◆ WORK INSTRUCTION
Of all the entries below, only the lines from the one with "[Subscribe] (298, 498)" up to and including the one with "Ашот Григорьевич (54, 760)" are to be duplicated exactly.

◆ RECORDS
----------------
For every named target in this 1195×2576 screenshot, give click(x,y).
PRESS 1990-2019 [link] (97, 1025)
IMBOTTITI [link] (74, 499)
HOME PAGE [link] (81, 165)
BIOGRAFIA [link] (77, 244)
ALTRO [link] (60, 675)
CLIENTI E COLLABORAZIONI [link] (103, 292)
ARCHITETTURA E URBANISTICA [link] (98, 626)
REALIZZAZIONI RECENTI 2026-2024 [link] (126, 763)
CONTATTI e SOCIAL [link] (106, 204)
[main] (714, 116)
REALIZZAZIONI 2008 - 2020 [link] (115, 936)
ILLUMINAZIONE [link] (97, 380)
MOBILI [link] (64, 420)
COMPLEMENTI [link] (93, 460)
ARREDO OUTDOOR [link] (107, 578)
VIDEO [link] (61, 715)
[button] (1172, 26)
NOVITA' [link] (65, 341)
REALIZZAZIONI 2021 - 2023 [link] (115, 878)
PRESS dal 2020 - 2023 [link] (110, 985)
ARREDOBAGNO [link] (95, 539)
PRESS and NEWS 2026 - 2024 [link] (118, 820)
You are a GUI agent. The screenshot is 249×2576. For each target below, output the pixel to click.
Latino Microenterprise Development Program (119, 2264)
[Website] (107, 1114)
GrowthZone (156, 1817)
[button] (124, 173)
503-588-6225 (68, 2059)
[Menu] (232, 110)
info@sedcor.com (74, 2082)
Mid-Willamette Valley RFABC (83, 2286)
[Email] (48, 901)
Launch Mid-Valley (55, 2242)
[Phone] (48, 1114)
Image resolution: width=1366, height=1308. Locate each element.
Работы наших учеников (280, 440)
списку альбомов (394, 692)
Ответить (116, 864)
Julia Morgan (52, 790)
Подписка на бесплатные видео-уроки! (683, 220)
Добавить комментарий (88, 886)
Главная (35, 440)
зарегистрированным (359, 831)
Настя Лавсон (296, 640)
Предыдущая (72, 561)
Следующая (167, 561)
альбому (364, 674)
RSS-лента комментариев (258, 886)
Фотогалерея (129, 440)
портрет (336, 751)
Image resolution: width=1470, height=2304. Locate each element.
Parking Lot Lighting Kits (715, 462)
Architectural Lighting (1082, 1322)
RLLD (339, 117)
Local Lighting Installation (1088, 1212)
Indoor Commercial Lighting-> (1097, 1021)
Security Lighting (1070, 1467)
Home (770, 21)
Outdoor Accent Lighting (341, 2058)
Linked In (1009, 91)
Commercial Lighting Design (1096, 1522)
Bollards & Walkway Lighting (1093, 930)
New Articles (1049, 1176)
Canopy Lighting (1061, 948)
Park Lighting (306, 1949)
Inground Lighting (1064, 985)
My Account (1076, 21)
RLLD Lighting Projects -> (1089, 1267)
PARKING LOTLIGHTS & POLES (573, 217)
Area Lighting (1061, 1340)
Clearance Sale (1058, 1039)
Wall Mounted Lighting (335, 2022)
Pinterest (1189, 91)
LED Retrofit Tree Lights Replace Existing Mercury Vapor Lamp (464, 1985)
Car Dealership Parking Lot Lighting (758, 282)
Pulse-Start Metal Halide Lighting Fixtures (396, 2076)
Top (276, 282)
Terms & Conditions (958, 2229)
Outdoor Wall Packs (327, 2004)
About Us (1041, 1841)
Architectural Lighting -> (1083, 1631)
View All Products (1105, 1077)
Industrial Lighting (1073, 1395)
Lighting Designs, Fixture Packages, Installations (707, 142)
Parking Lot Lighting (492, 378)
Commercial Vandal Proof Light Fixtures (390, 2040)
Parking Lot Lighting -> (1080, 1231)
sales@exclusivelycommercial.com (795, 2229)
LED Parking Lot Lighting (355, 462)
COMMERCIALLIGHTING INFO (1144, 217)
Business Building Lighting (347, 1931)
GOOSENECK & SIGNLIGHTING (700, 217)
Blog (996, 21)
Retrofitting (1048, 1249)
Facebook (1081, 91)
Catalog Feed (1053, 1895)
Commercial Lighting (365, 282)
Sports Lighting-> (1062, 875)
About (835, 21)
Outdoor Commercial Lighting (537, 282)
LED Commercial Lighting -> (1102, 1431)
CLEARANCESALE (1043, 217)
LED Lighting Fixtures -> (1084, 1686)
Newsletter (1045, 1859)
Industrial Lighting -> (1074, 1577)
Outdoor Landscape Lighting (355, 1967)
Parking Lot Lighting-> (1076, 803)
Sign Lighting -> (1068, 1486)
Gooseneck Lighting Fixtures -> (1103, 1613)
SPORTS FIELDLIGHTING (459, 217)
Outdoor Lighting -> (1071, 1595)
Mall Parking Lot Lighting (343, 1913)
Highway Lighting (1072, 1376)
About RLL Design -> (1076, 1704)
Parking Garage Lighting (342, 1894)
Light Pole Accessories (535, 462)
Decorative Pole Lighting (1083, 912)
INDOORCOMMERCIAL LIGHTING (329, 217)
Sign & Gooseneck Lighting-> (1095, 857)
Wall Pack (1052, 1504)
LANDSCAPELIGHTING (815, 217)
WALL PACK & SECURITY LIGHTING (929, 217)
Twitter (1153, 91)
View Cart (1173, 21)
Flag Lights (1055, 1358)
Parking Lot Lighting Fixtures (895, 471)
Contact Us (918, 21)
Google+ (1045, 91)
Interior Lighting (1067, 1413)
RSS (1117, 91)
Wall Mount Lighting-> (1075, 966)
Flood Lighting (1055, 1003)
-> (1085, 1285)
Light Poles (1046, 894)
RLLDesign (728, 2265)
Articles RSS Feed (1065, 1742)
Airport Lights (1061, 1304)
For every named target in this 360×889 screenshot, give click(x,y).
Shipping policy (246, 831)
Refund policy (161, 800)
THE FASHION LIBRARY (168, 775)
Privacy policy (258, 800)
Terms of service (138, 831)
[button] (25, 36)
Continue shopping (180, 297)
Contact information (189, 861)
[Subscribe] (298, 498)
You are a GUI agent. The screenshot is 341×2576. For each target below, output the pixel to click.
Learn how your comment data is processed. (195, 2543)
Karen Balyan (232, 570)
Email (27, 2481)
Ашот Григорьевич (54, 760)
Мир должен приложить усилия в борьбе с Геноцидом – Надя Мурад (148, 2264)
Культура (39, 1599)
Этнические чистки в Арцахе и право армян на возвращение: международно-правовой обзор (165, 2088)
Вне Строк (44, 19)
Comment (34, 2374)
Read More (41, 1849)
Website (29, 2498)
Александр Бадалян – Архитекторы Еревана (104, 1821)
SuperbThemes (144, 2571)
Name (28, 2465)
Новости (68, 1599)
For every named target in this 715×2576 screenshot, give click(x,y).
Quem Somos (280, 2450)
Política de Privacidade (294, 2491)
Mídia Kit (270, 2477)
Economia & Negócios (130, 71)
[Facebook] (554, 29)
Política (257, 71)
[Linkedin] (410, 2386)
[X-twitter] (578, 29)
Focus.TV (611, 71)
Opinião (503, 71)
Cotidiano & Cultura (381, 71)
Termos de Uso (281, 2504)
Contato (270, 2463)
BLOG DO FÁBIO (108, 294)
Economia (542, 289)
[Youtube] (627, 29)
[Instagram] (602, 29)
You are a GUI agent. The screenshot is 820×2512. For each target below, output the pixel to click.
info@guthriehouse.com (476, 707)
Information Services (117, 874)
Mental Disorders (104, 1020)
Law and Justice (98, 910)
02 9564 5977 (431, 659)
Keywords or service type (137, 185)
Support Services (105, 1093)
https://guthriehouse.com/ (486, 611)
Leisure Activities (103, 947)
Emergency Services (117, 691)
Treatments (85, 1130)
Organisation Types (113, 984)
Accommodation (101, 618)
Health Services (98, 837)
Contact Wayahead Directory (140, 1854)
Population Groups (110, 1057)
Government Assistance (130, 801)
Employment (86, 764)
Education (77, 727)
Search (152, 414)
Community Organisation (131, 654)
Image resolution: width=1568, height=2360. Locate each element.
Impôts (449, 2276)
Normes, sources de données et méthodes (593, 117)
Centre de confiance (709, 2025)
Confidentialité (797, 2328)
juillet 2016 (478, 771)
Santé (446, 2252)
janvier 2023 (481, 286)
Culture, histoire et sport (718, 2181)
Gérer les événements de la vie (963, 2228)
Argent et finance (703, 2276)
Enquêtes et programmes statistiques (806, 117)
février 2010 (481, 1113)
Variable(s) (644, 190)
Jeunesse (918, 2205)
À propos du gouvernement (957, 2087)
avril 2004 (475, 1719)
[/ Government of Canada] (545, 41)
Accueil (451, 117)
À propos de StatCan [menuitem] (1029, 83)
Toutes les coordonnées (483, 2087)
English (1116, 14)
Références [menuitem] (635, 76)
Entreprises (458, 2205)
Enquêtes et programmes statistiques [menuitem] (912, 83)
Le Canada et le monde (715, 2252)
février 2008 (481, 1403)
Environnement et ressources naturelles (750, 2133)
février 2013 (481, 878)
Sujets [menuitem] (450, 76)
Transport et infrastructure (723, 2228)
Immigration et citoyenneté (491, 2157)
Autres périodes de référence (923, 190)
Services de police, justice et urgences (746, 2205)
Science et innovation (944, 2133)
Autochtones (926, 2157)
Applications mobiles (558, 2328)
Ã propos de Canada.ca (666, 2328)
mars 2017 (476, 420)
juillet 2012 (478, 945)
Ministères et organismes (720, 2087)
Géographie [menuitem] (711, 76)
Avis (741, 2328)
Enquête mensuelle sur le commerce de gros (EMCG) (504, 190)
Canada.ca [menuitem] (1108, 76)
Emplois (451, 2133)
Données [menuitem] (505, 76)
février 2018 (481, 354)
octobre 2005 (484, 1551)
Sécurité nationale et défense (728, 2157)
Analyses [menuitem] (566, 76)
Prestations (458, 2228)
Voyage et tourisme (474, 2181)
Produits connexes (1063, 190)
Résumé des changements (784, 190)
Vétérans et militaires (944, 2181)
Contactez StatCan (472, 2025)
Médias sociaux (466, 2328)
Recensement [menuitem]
----------------
◆ OUTPUT OF THE TASK
[Subscribe] (298, 498)
You are a GUI agent. The screenshot is 341×2576. For each target below, output the pixel to click.
Learn how your comment data is processed. (195, 2543)
Karen Balyan (232, 570)
Email (27, 2481)
Ашот Григорьевич (54, 760)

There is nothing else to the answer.